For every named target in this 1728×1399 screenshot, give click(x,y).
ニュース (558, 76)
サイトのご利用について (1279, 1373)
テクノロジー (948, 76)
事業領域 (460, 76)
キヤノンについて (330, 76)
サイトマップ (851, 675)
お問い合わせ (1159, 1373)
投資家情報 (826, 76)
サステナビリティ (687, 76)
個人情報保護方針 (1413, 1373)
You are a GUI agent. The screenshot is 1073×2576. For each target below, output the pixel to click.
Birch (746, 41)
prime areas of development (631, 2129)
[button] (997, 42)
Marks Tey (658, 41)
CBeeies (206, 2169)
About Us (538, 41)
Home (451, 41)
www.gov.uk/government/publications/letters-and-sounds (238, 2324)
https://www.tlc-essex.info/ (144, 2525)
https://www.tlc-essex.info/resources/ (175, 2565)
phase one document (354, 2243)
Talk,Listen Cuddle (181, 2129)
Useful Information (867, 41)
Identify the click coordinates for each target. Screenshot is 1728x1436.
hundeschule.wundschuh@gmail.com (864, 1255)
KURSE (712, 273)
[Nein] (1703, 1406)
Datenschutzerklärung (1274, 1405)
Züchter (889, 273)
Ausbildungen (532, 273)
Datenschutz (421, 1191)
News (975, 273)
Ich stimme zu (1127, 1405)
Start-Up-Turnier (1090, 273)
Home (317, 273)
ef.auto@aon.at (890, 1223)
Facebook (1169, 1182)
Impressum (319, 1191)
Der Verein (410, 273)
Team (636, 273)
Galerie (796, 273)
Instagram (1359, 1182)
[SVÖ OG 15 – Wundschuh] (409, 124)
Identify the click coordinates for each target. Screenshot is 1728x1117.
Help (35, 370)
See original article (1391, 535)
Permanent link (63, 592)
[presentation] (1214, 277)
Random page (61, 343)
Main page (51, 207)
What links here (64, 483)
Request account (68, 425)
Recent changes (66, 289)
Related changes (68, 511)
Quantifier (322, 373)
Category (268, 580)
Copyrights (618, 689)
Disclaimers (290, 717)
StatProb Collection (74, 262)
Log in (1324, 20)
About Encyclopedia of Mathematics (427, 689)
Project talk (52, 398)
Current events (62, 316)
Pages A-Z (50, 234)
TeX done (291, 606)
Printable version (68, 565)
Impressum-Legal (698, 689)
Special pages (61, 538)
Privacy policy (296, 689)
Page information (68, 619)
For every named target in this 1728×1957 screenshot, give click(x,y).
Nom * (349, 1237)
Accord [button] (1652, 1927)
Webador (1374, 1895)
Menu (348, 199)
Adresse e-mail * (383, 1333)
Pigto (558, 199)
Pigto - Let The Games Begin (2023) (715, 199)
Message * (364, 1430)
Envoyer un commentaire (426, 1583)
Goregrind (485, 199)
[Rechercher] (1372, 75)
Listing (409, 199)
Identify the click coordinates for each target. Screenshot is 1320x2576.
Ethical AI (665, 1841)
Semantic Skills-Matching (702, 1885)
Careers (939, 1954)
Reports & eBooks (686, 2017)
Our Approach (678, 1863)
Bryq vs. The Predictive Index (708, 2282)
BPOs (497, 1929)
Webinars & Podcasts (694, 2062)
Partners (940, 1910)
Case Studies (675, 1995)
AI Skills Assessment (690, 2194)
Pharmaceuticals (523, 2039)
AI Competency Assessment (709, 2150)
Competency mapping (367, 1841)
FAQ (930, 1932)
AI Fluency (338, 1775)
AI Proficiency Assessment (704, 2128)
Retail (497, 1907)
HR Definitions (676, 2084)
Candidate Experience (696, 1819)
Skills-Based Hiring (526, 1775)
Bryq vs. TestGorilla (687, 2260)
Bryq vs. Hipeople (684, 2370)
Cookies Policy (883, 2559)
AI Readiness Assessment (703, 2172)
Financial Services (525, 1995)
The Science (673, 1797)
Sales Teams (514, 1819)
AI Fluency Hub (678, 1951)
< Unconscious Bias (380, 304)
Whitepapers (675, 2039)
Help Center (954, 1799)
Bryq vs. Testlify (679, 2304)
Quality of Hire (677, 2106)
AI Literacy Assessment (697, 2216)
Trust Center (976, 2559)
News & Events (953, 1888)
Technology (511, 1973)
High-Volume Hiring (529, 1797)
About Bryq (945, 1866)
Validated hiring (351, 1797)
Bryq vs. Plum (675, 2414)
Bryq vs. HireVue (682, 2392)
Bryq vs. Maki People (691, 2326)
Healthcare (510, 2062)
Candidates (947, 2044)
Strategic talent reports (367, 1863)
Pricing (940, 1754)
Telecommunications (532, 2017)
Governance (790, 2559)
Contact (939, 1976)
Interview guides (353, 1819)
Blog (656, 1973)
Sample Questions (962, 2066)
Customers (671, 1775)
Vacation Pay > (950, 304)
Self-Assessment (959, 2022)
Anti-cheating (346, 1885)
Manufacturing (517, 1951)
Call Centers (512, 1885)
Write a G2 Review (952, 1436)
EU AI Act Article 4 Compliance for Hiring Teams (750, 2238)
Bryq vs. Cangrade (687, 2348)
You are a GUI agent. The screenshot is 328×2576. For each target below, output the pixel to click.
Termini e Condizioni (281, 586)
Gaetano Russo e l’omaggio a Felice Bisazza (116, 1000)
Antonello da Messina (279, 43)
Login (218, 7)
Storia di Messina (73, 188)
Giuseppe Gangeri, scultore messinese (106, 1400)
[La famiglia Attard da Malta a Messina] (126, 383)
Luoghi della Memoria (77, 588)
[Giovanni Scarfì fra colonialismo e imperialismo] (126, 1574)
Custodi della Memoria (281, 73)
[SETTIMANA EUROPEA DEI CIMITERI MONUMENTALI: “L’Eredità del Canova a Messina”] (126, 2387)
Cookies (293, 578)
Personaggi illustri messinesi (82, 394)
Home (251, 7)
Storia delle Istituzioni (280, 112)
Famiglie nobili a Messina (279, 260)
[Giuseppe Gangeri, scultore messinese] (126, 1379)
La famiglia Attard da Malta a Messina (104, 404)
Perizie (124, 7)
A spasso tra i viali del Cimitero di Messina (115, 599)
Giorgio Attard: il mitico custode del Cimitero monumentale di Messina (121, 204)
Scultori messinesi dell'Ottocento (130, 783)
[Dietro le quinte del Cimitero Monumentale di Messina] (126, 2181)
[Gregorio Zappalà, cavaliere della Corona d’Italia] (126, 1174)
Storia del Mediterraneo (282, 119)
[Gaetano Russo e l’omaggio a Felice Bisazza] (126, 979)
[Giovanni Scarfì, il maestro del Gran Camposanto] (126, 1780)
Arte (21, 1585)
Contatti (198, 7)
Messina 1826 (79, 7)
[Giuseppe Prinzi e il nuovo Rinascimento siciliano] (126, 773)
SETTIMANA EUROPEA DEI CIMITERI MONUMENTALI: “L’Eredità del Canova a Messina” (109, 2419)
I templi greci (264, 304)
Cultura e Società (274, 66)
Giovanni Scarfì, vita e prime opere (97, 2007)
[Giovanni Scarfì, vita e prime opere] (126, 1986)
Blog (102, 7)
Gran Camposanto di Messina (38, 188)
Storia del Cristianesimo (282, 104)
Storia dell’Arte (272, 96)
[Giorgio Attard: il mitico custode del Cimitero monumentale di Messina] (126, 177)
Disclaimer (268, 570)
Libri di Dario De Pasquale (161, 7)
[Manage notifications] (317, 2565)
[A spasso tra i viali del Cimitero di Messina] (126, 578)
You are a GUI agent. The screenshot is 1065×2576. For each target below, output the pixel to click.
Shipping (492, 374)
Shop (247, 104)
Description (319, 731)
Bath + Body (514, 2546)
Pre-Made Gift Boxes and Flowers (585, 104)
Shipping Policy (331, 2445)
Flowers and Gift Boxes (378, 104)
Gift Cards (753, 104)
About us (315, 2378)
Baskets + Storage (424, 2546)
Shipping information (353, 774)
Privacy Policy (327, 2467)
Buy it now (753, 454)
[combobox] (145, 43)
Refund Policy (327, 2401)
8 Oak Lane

### WHAT IS BEING ASKED:
In the listing above, find the line with "Printable version (68, 565)" and the line with "Financial Services (525, 1995)"; output exactly those lines and all lines between them.

### ANSWER TO THIS TASK:
Printable version (68, 565)
Impressum-Legal (698, 689)
Special pages (61, 538)
Privacy policy (296, 689)
Page information (68, 619)
For every named target in this 1728×1957 screenshot, give click(x,y).
Nom * (349, 1237)
Accord [button] (1652, 1927)
Webador (1374, 1895)
Menu (348, 199)
Adresse e-mail * (383, 1333)
Pigto (558, 199)
Pigto - Let The Games Begin (2023) (715, 199)
Message * (364, 1430)
Envoyer un commentaire (426, 1583)
Goregrind (485, 199)
[Rechercher] (1372, 75)
Listing (409, 199)
Identify the click coordinates for each target. Screenshot is 1320x2576.
Ethical AI (665, 1841)
Semantic Skills-Matching (702, 1885)
Careers (939, 1954)
Reports & eBooks (686, 2017)
Our Approach (678, 1863)
Bryq vs. The Predictive Index (708, 2282)
BPOs (497, 1929)
Webinars & Podcasts (694, 2062)
Partners (940, 1910)
Case Studies (675, 1995)
AI Skills Assessment (690, 2194)
Pharmaceuticals (523, 2039)
AI Competency Assessment (709, 2150)
Competency mapping (367, 1841)
FAQ (930, 1932)
AI Fluency (338, 1775)
AI Proficiency Assessment (704, 2128)
Retail (497, 1907)
HR Definitions (676, 2084)
Candidate Experience (696, 1819)
Skills-Based Hiring (526, 1775)
Bryq vs. TestGorilla (687, 2260)
Bryq vs. Hipeople (684, 2370)
Cookies Policy (883, 2559)
AI Readiness Assessment (703, 2172)
Financial Services (525, 1995)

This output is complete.